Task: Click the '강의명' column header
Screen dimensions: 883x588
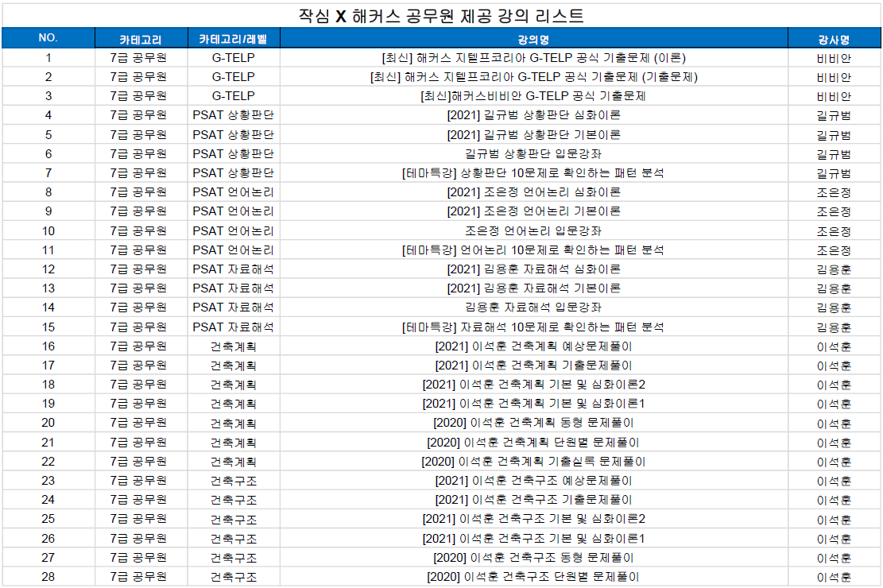Action: tap(533, 39)
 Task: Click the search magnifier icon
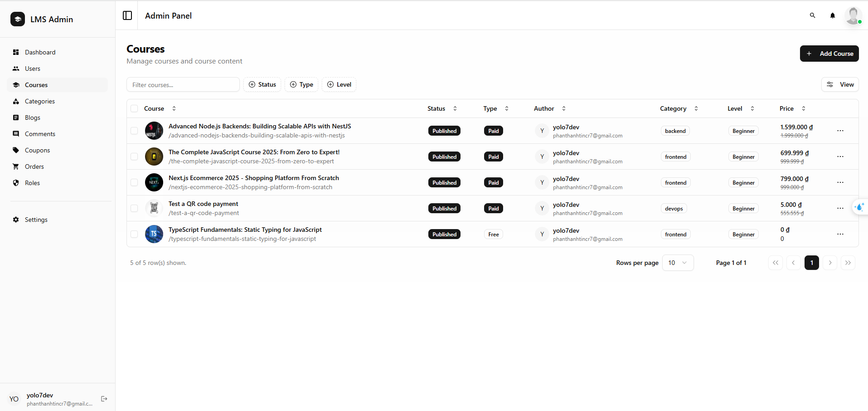pyautogui.click(x=812, y=15)
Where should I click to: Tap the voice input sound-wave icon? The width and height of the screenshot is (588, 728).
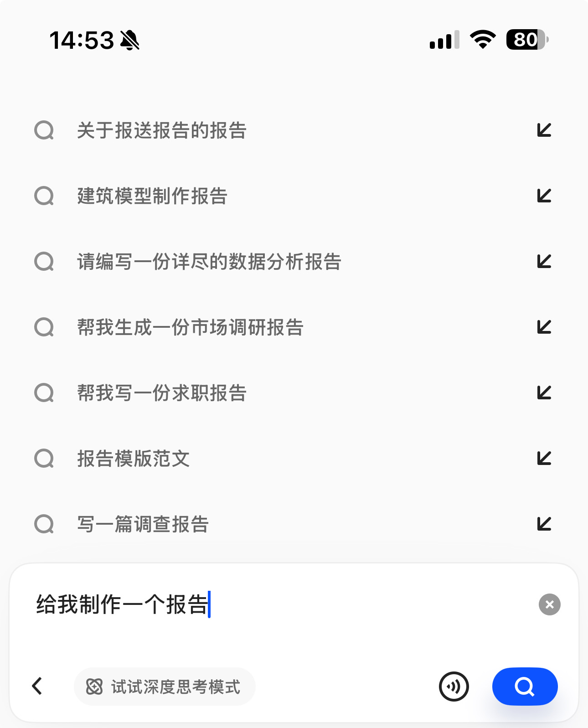coord(454,686)
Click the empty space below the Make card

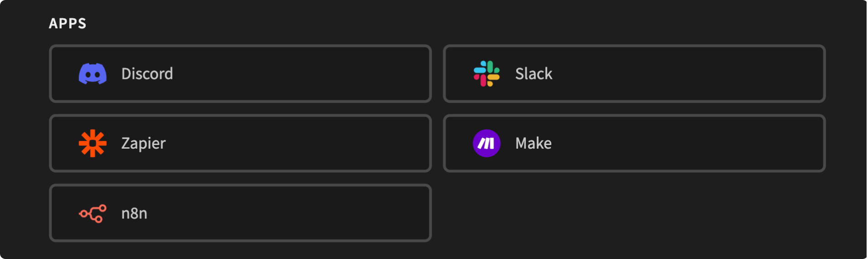pyautogui.click(x=634, y=213)
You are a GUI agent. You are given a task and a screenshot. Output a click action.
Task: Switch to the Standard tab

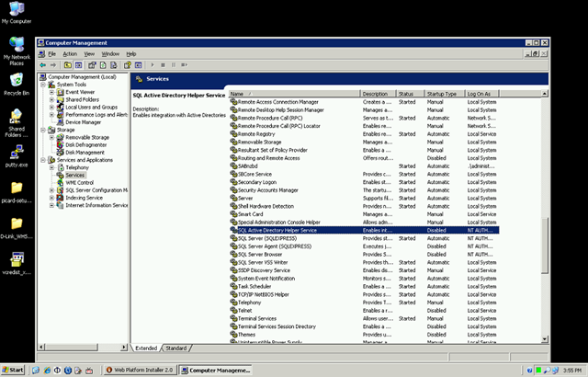pyautogui.click(x=176, y=348)
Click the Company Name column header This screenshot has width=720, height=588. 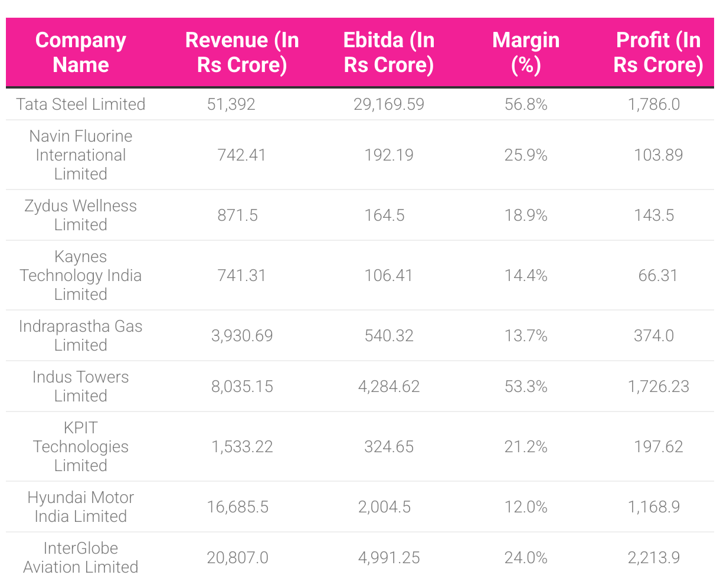pyautogui.click(x=81, y=52)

· · · · · · ·

*TASK ITEM*:
An exact copy is needed of only the lines from the top of the material through the line with "You are a GUI"; no pictures belong in it.

*TASK RESULT*:
Task: Click the '강의명' column header
Screen dimensions: 883x588
Action: tap(533, 39)
 Task: Click the search magnifier icon
pyautogui.click(x=812, y=15)
Where should I click to: Tap the voice input sound-wave icon? The width and height of the screenshot is (588, 728).
coord(454,686)
Click the empty space below the Make card

pyautogui.click(x=634, y=213)
You are a GUI agent. You are given a task and a screenshot. Output a click action.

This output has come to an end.